Ekonomika Pernikahan dan Ketidaksetaraan
Zaman dahulu lazim kita jumpai seorang bangsawan menikahi rakyat jelatanya, seorang wiraswasta menikahi karyawannya, seorang mandor pabrik menikahi buruhnya, seorang manajer menikahi sekretarisnya, atau seorang guru/dosen menikahi murid/mahasiswanya. Dalam konteks ini, masyarakat secara umum diuntungkan karena pihak yang dinikahi akan naik status dan kelas sosialnya ke jenjang yang lebih tinggi. Mobilitas sosial dan ekonomi yang terjadi akibat pernikahan antar kelas tersebut akan membawa pengaruh positif dalam masyarakat.

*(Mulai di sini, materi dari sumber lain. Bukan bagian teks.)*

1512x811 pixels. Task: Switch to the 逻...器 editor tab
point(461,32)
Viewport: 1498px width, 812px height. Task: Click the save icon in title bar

Gary Becker, ekonom dan sosiolog dari Universitas Chicago peraih Nobel Ekonomi tahun 1992, berpendapat bahwa keputusan seseorang untuk menikah umumnya bersifat sukarela (voluntary), sehingga teori preferensi dapat diterapkan di sini. Menurut teori preferensi, seseorang menikah dengan harapan tingkat utilitasnya akan naik daripada ketika ia masih gadis atau bujangan. Oleh karenanya, setiap orang akan bersaing untuk mendapatkan pasangan yang dirasa kelak akan memberikannya pertambahan utilitas tertinggi.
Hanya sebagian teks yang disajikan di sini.